:: Given problem 1 ::
Copy out every line of the entries that contains the string "sidebar". Case counts.

:: Text excerpt ::
───
KeyCreator is a commercial software application for 2D and 3D computer-aided design (CAD) and drafting available since 2004.

History 
KeyCreator is a non-parametric, non-history based, "direct" 2D/3D solid modeling CAD program. Originally known as CADKEY, it was first released in 1984, running on DOS, UNIX and Microsoft Windows operating systems.  It was among the first CAD programs with 3D capabilities for personal computers. Besides solid modeling, KeyCreator is also capable of wire-frame and surface modeling, as well as drafting.

Design

File formats and versions 
KeyCreator’s native file format is .ckd.

Languages 
KeyCreator is available for English, German, French, Italian, Spanish, Japanese, and Brazilian Portuguese.

Extensions 
KeyCreator is capable of translating and editing the following file formats from other CAD software:

AutoCAD .dwg, .dxf
Autodesk Inventor .ipt, .iam
CADKEY .prt, .cdl 
Catia .mod, .model, .catproduct, .catpart
SolidWorks .sldprt, .sldasm
Pro/Engineer .prt, .asm
PTC Creo .prt
Siemens NX .prt
Unigraphics .prt
 Neutral formats such as STEP .stp, IGES .igs, Parasolid .x_t, and ACIS .sat
 Stereolithography (for 3D printing) .stl

Add-On Software 
KeyCreator has several additional software options for varying functions.
───
:: Supplied data ::
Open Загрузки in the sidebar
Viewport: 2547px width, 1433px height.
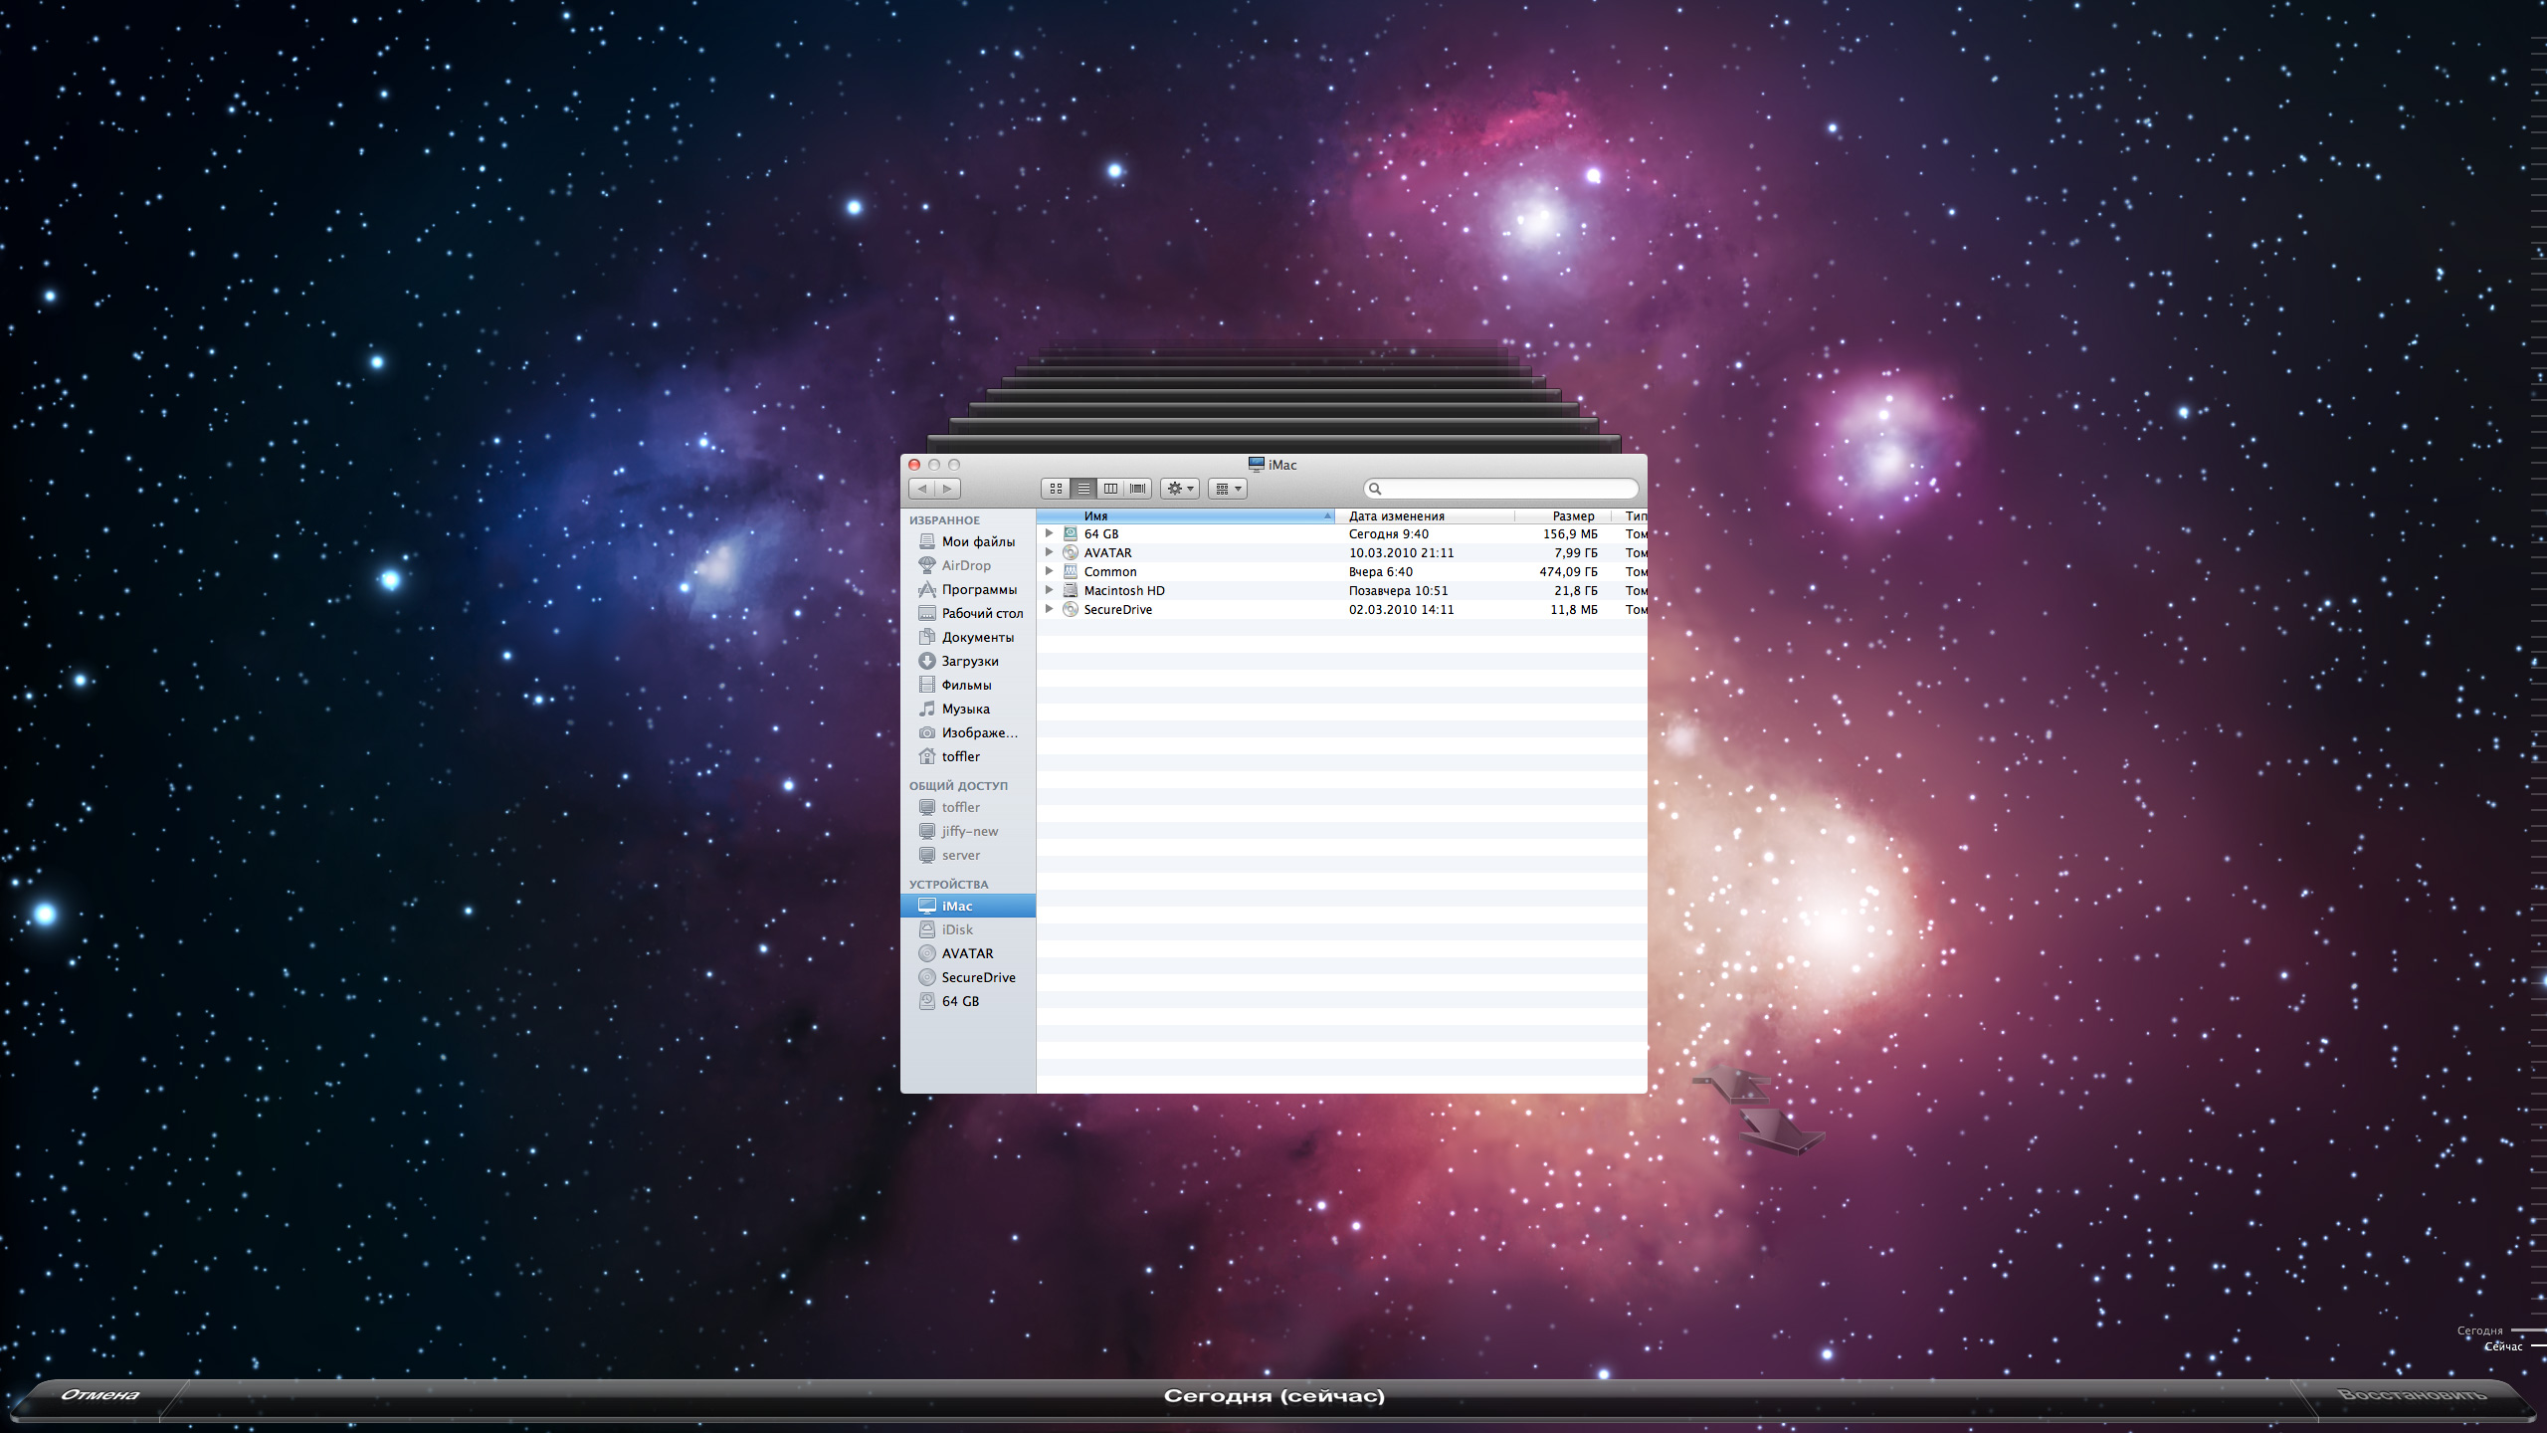(x=969, y=661)
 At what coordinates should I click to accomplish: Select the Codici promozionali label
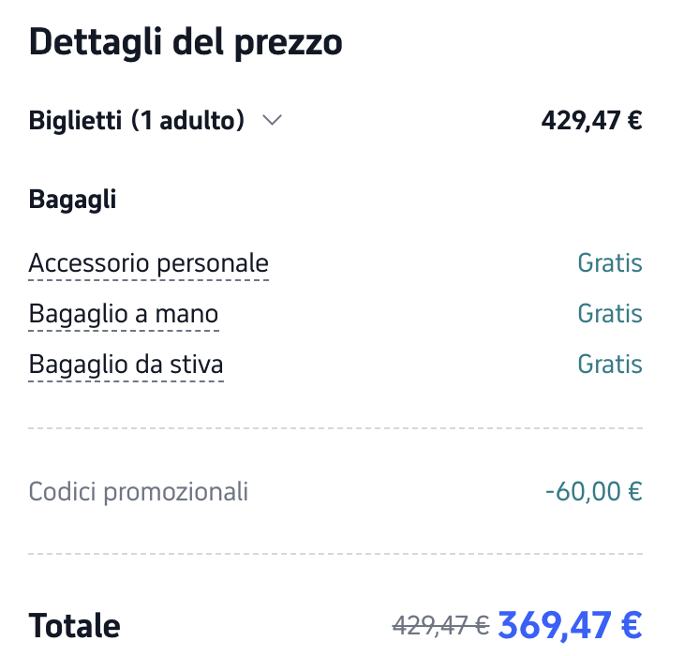click(139, 491)
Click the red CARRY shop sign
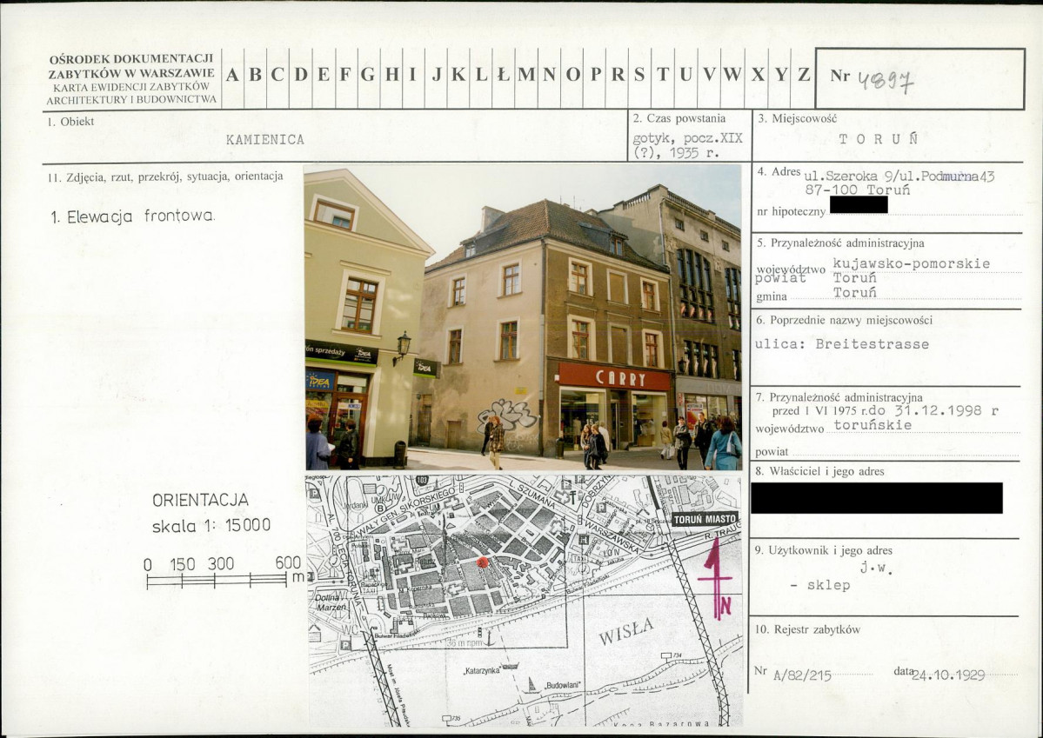The width and height of the screenshot is (1043, 738). 615,378
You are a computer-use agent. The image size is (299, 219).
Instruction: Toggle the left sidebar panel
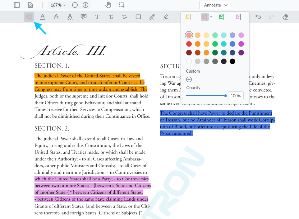tap(17, 5)
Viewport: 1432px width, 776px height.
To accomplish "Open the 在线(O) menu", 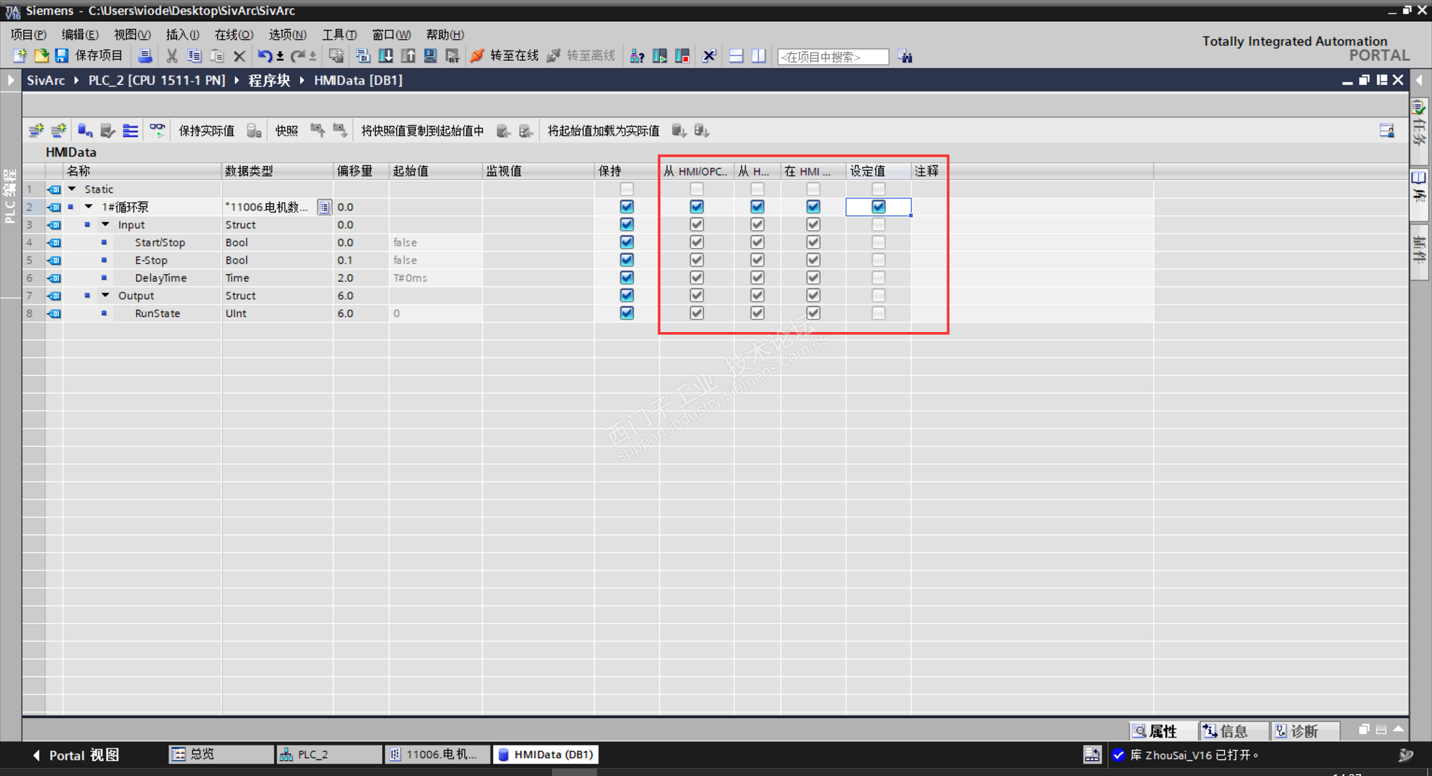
───
:: Given problem 2 ::
List every language that the KeyCreator text says the program is available in.

:: Solution 1 ::
Open Загрузки in the sidebar
Instruction: Toggle the left sidebar panel

:: Solution 2 ::
- English
- German
- French
- Italian
- Spanish
- Japanese
- Brazilian Portuguese